Les constats dressés durant cette journée d’étude sont sans appel. Les retraités souffrent d’un pouvoir d’achat dégradé, de pensions qui ne suivent pas l’inflation, et d’une absence de mécanismes automatiques de revalorisation. Le Forum marocain des retraités considère que l’absence d’augmentation des pensions pendant plusieurs années est une forme de maltraitance sociale. Il dénonce aussi le manque de lois claires pour protéger les personnes âgées dans les politiques publiques.
Parmi les recommandations émises figure la création d’un Conseil national des personnes âgées, tel que préconisé par des instances internationales comme le Conseil des droits de l’Homme et le Comité des droits économiques, sociaux et culturels. D’autres revendications portent sur la nécessité d’assurer une représentation équitable des retraités au sein des instances de gouvernance des caisses de retraite.

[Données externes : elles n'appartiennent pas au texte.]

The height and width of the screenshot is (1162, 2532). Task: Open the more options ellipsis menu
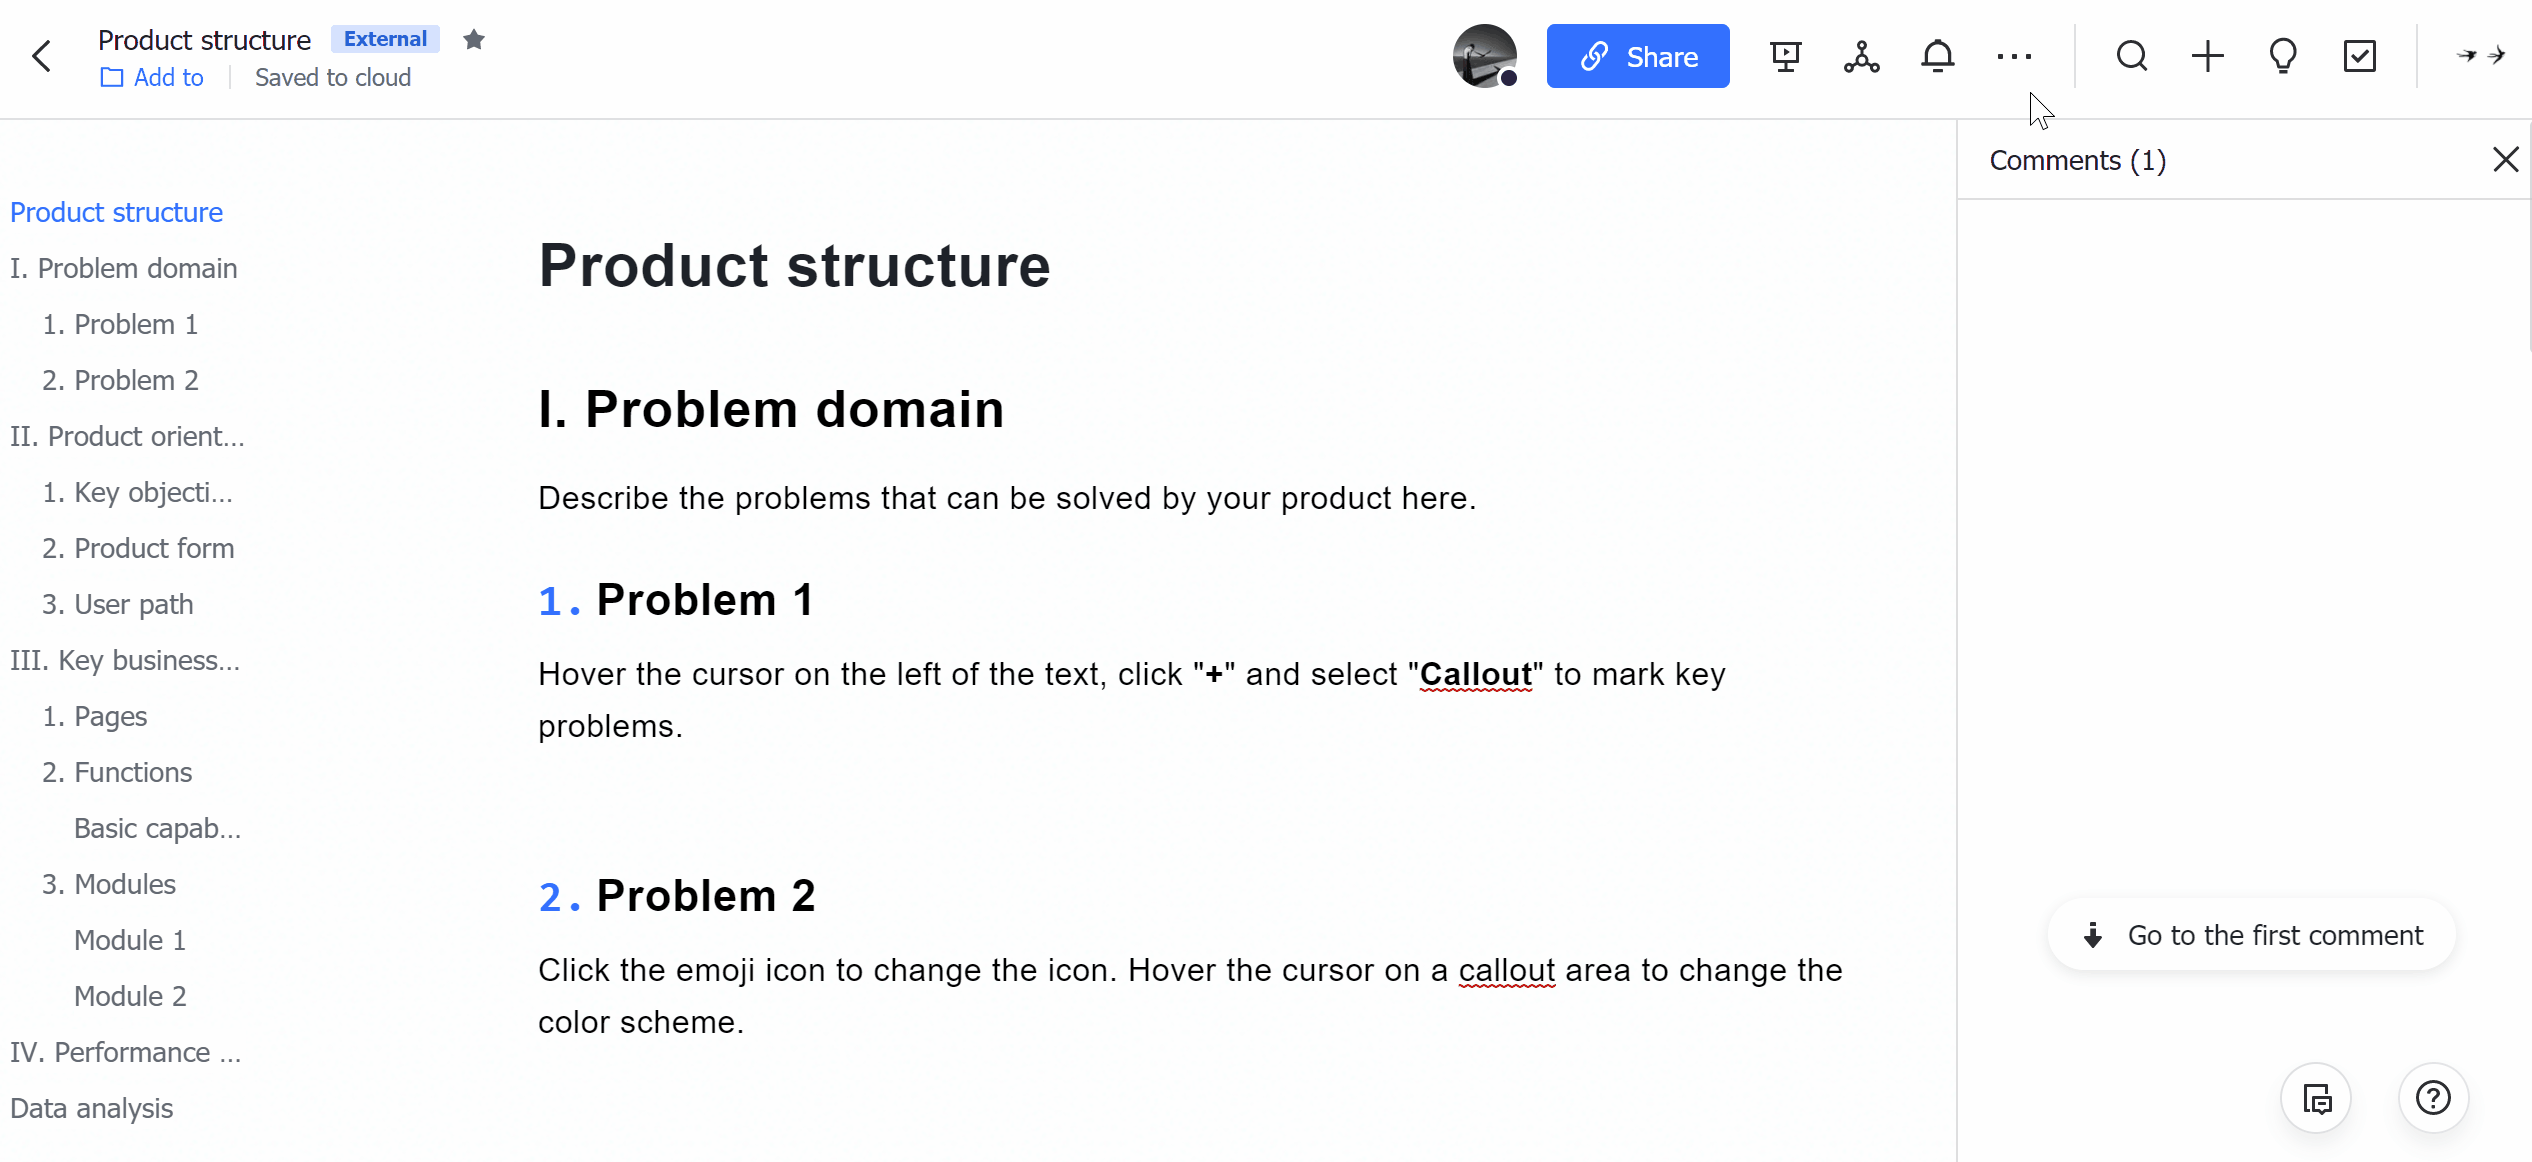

Leur exclusion actuelle est perçue comme un frein à la défense de leurs intérêts.
Sur le plan fiscal, les retraités ont salué l’exonération des pensions de l’impôt sur le revenu, prévue par la loi de finances 2025. Toutefois, cette mesure reste insuffisante dans la mesure où plus de 90% des pensions étaient déjà en deçà du seuil imposable. Cette situation met en lumière une réalité préoccupante, à savoir que cette exonération n’est pas un privilège mais le reflet d’un pouvoir d’achat extrêmement bas. Les retraités se retrouvent ainsi exclus des retombées du développement économique national.
La stagnation des pensions face à l’envolée des prix relance une interrogation fondamentale. L’augmentation des retraites est-elle réellement impossible ? Le Forum marocain des retraités rappelle que les textes législatifs et réglementaires prévoient bel et bien cette possibilité. Ce qui fait défaut, c’est la volonté politique de les mettre en œuvre. Le colloque a ainsi permis de formuler plusieurs pistes de réflexion en vue d’une réforme structurelle et durable, afin que la question du pouvoir d’achat ne reste pas une impasse entre dispositions juridiques existantes et blocages pratiques.
Les syndicats exigent désormais que le gouvernement dévoile clairement son projet de réforme des retraites. Jusqu’à présent, les contours de cette réforme restent flous, suscitant la crainte qu’elle se limite à une standardisation de certains régimes au détriment des travailleurs et des usagers des services publics. L’approche actuelle, jugée unilatérale, marginalise les centrales syndicales qui se disent écartées du processus de concertation. Dans ce contexte, la mobilisation autour de la défense des droits des retraités prend une importance stratégique et s’impose comme l’un des grands chantiers sociaux à venir.